NWU and stakeholders collaborate to assist visually impaired

Issued by North West University
Johannesburg, Jul 15, 2019

On 10 July 2019, the plight of visually impaired individuals in the North West Province came under the spotlight.

The North-West University (NWU) in collaboration with the South African Library for the Blind and the Department of Culture and Traditional Affairs (CATA) hosted a workshop to train public library staff members who render services to the visually impaired, as well as the visually impaired themselves.

The SASOL Foundation provided the funding for the event.

The main purpose of the workshop was to share advanced skills and expertise with library staff and the visually impaired, addressing different needs.

Tsholofelo Thulare from CATA discussed a presentation prepared by Andrew Sam from Wits University on assistive technology.

Assistive technology is an umbrella term that includes assistive, adaptive and rehabilitative devices for people with disabilities such as the visually impaired.

"Assistive technology plays a key role in breaking down barriers for people with sensory, physical or cognitive impairments. It is intended to help them reach their full potential, granting them greater freedom and independence to fully participate in society," said Thsolofelo.

Assistive technology for the visually impaired include screen and video magnifiers, reading machines, scanners and OCR software, Braille and tactile technology, alternative hardware and digital formats such as e-books and audio.
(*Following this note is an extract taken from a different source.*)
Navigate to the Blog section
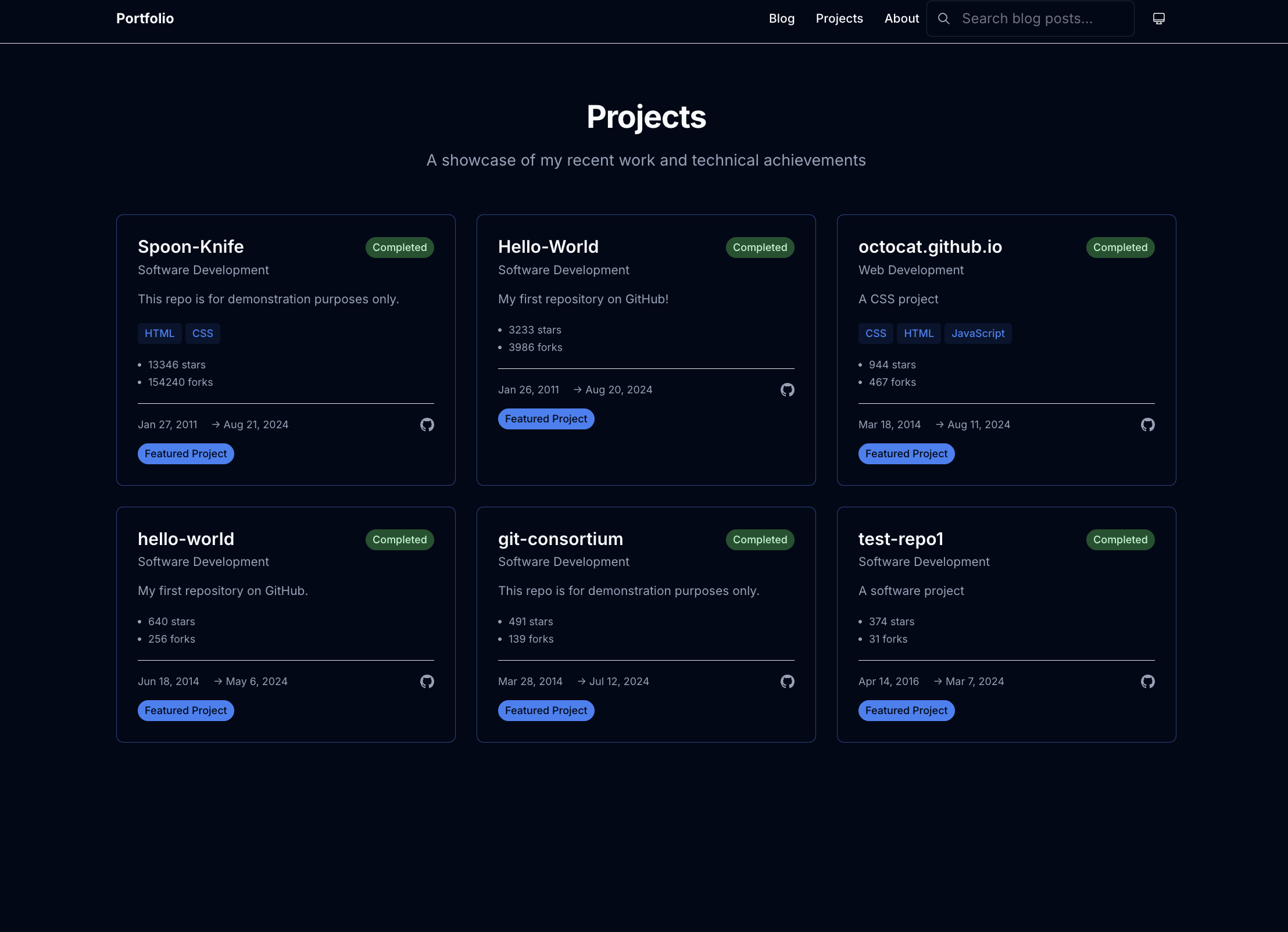Screen dimensions: 1288x932 [781, 18]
Martie Esterhuizen, manager of information services at the NWU's Library on the campus in Mahikeng, said the university's Disability Rights Office is working hard to ensure that people with disabilities have equal access across the three campuses.

"The Disability Rights Office offers support for various disabilities by creating an accessible environment to make learning possible for everyone."

According to Manare Tshenye, senior manager of library and information services, the library on the campus in Mahikeng has also identified an area for exclusive use by the visually impaired.

During the workshop, Siyabulela Lucas, who is visually impaired, encouraged fellow participants who share the same disability to take advantage of the assistive technology offered.

"We need to lead the disability struggle by using these technology devices presented to us to make our lives easier."

After the theoretical part of the workshop, participants also had the opportunity to take part in practical training, on using various assistive devices, with instructors close by to assist.